Use a dedicated external audio interface rather than a built-in headphone or microphone jack. Choose one with a balanced line input — XLR or TRS — where possible. Unbalanced inputs on long cable runs pick up hum and noise that corrupt the signal.
Set the right audio gain for LTC
LTC decodes reliably between roughly −20 and −6 dBFS peak at the interface. Aim for −18 to −12 dBFS — enough headroom to avoid clipping without going so quiet that noise becomes a problem. A signal that clips at the input or is too quiet produces decoding errors, resulting in lost or corrupted timecode data.
Set gain at the hardware level — the interface's input trim or gain knob — not in software. Disable any automatic gain control on the interface.
Proactively grant permissions
Pixelrush requires system permission to read audio. Without it, the LTC connection can show Connected but the timecode display stays blank. (On some macOS versions, the connection may instead show an error state.)
When setting up a new machine, or after an OS update, open System Settings → Privacy & Security → Microphone and confirm Pixelrush is enabled. Verify timecode reads correctly before relying on it on show day.
Prevent the computer from sleeping
Pixelrush only records while it is running. If the machine sleeps mid-session, any cuts during that window are missed.
Enable Keep Computer Awake in Settings → General. Pixelrush prevents the computer from sleeping for as long as the app is running. You do not need to change any system sleep settings separately.
Start Pixelrush on boot
Enable Start on Boot from the Pixelrush menu bar icon. Pixelrush launches in the background after every login, so a reboot during the day does not leave the app stopped. Combined with macOS auto-login, this means it starts after every restart.

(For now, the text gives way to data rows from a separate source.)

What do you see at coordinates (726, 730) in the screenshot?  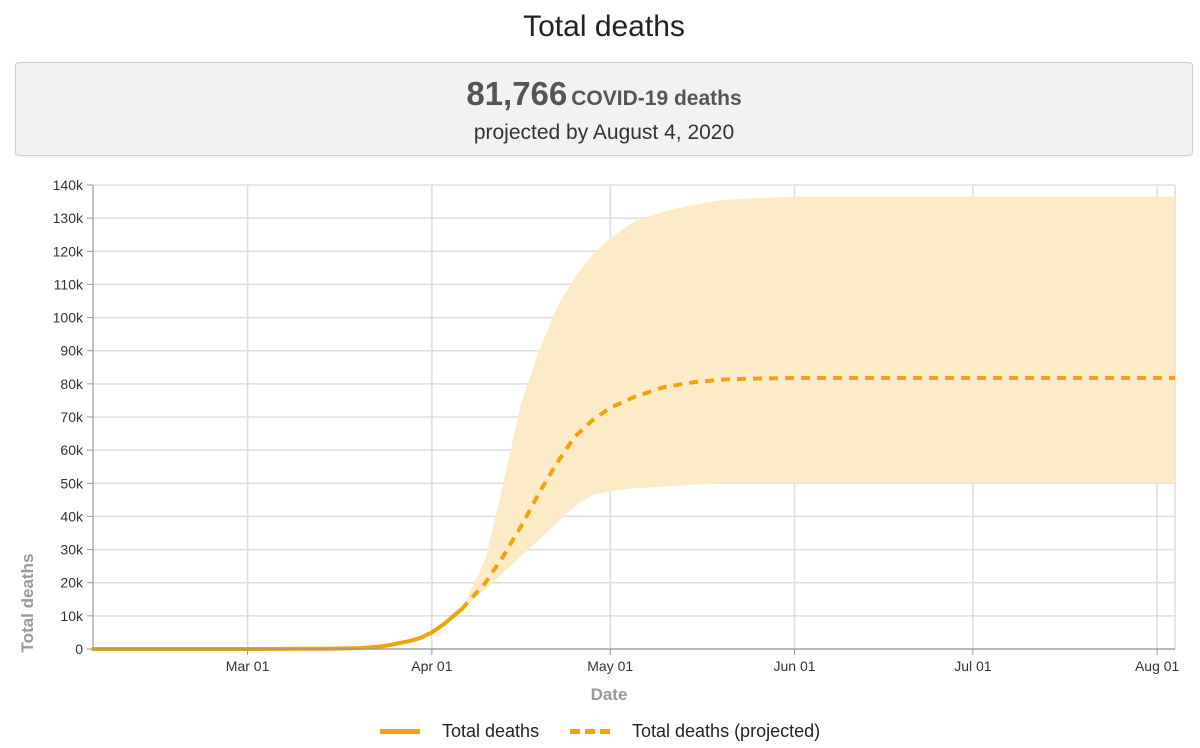 I see `legend-label: Total deaths (projected)` at bounding box center [726, 730].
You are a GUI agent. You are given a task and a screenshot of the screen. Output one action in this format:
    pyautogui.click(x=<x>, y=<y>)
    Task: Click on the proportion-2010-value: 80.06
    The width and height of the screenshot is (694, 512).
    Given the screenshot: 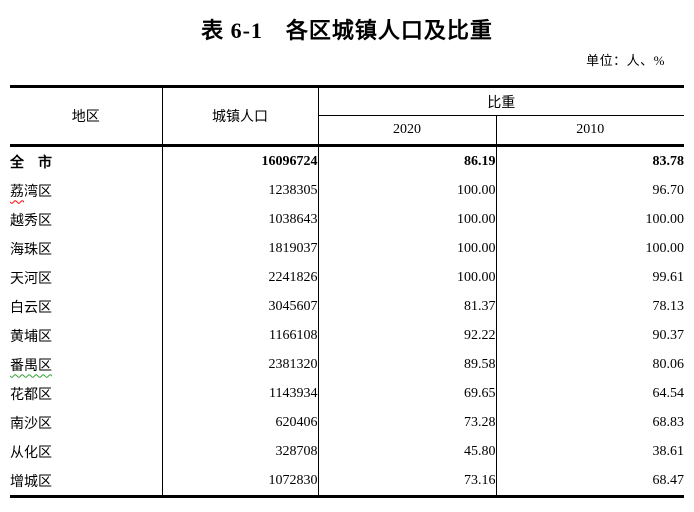 What is the action you would take?
    pyautogui.click(x=668, y=364)
    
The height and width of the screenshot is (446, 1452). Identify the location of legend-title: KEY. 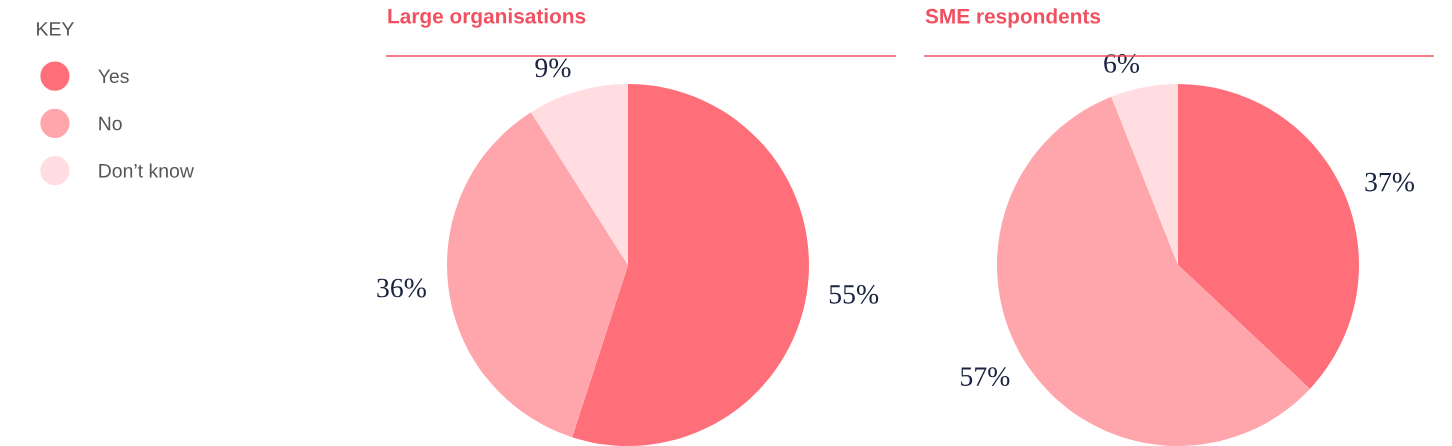
(56, 29).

Restart the Mac automatically after power loss
On a desktop Mac, open System Settings → Energy (sometimes labeled Energy Saver) and enable Start up automatically after a power failure. The computer reboots when power returns. Combined with Start on Boot, Pixelrush is running again as quickly as possible. Laptop Macs do not expose this toggle.
Test updates between shows
Pixelrush checks for updates automatically in the background and notifies you via the menu bar icon when one is available. Installing an update restarts the app — any cuts during the restart window are missed, though an active session resumes once Pixelrush is back up.
Never install an update on show day. Apply updates during pre-production, then run a quick test session against your switcher to confirm everything still works.
Refresh your license before going offline
Pixelrush refreshes your license automatically while connected to the internet. No action is needed under normal conditions.
If your show venue has no internet access, refresh your license manually before you leave for the event: open Settings → Licenses and, in the Account section, click Refresh. Pixelrush stores the refreshed license locally and continues to work offline. Pixelrush warns you in the app when your license is within 14 days of expiry and escalates those warnings as the date approaches.